The Friend or Foe (FoF) program will develop the capability to rapidly identify potential bacterial pathogens in complex environments through analysis of their behavior (i.e., their phenotype).
New pathogens, both naturally occurring and adversary-engineered, are increasingly likely to emerge
due to changes in the environment, rising global population, and the wide availability of genetic engineering tools to both state and non-state actors.
These factors, coupled with faster potential dispersal due to increasing global travel and population density, have significantly increased the danger posed by bacterial pathogens.
Current detection strategies based on biochemical markers would not work on previously undiscovered bacteria or on bacteria designed to evade detection.

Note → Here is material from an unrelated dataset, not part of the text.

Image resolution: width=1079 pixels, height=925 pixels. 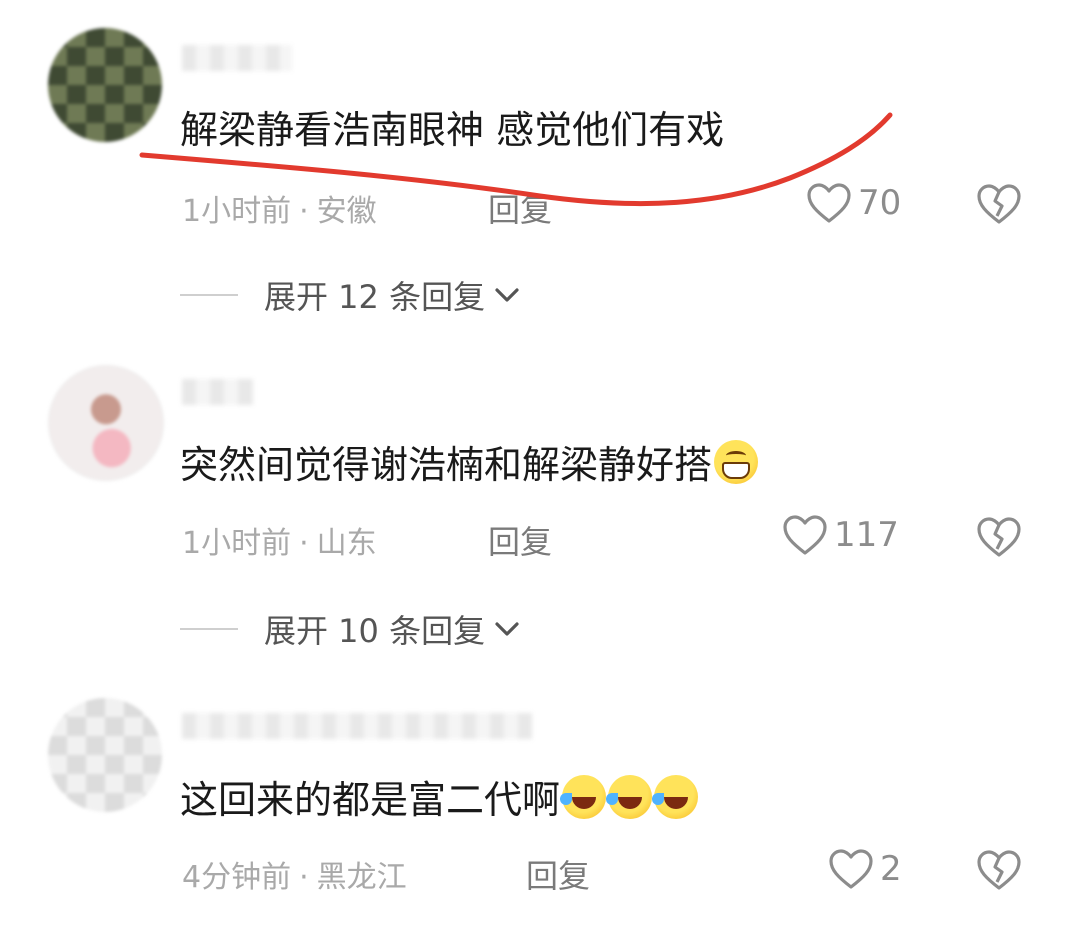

Moreover, genetic sequencing and omics analyses are insufficient to address this growing challenge, since the phenotype of a pathogen might not be determinable from the genetic make-up (i.e., the genotype) alone.
The novel capability developed under FoF will provide detailed, high-throughput phenotype-based characterization of unknown bacteria through identification of pathogenic traits.
Specifically, the technology should reliably extract representative samples of bacteria from complex environments, maintain their viability while they are repeatedly interrogated to identify virulence factors, and then analyze them using an omics approach that leverages external pathogen and gene databases.
Ultimately, this technology will detect bacterial pathogens as, or even before, they emerge as a threat to the public.